Debate on the amendment was contentious, as nearly all Democrats opposed the measure, including committee chairman Rep. Adam Smith (D-CA). But surprisingly, even some Republicans—at the apparent urging of special interests like the U.S. Chamber of Commerce, which worked against the amendment according to a GOP congressional aide familiar with the matter—spoke up against it during the debate and voted against its consideration later on.

“It pains me to go against my colleague from Florida because we normally agree on issues in this committee,” Rep. Doug Lamborn (R-CO) said while reading off a sheet of paper criticisms he had of the amendment.

“I’m afraid it’s a case of aiming your gun at the Chinese Communist Party but you’re hitting an innocent bystander, in this case American companies and military families and athletes,” Lamborn added, defending the corporations this measure would inflict consequences upon.

Rep. Blake Moore (R-UT), one of the handful of Republicans who actually defended Rep. Liz Cheney (R-WY) when she lost her conference chair position after her vote to impeach now former President Donald Trump, called the amendment “misguided and maybe too myopic in its approach.”

-*-

=== REQUIRED ACTIONS ===
1. Reproduce the passage on the amendment debate, starting with "Debate on the" and going on through "of the amendment.", but replace "amendment" with "proposal".
2. List every person the passage on the amendment debate identifies with the title "Rep."

=== PROVIDED RECORDS ===
-*-

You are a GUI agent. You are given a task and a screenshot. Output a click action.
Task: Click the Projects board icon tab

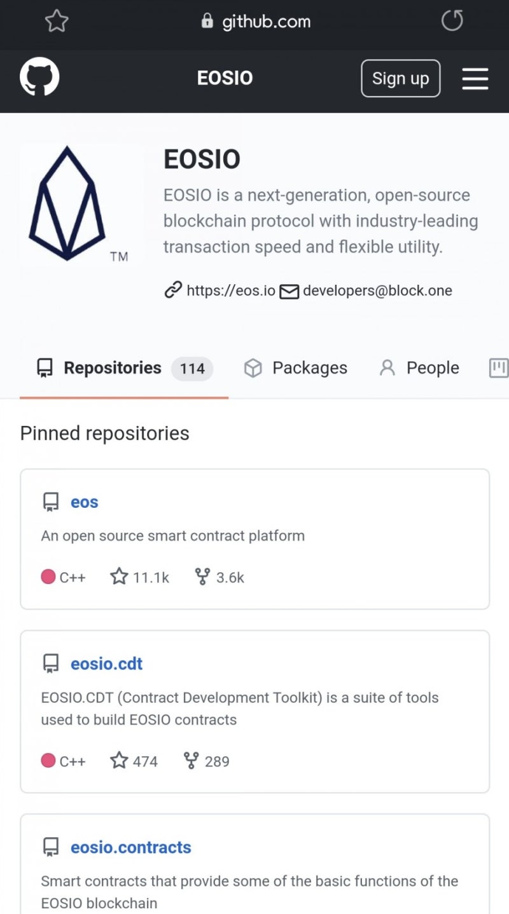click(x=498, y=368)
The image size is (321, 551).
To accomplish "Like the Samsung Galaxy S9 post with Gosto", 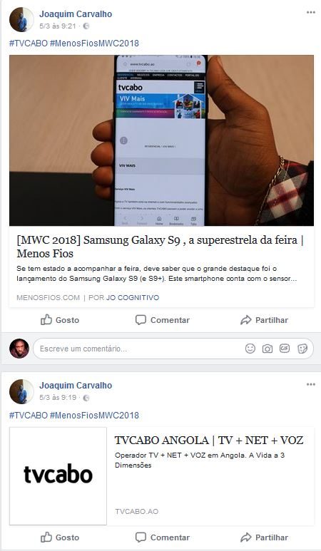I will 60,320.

-*-

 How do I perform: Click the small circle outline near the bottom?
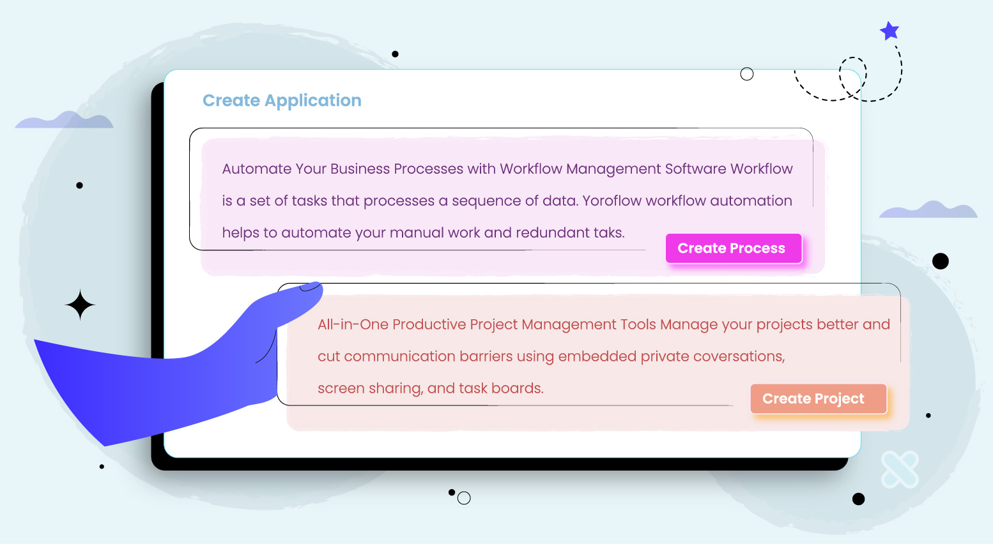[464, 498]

-*-

=== ACTIVITY ANSWERS ===
1.
Debate on the proposal was contentious, as nearly all Democrats opposed the measure, including committee chairman Rep. Adam Smith (D-CA). But surprisingly, even some Republicans—at the apparent urging of special interests like the U.S. Chamber of Commerce, which worked against the proposal according to a GOP congressional aide familiar with the matter—spoke up against it during the debate and voted against its consideration later on.

“It pains me to go against my colleague from Florida because we normally agree on issues in this committee,” Rep. Doug Lamborn (R-CO) said while reading off a sheet of paper criticisms he had of the proposal.

2.
Adam Smith
Doug Lamborn
Blake Moore
Liz Cheney